» **The problem**:
Give the records again exactly, with every character kept.

» **Source material**:
-- Opening Marker --

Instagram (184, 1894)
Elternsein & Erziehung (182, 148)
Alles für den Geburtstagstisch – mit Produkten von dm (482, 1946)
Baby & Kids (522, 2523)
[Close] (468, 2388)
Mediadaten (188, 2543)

-- Closing Marker --

» **Result of the task**:
Instagram (184, 1894)
Elternsein & Erziehung (182, 148)
Alles für den Geburtstagstisch – mit Produkten von dm (482, 1946)
Baby & Kids (522, 2523)
[Close] (468, 2388)
Mediadaten (188, 2543)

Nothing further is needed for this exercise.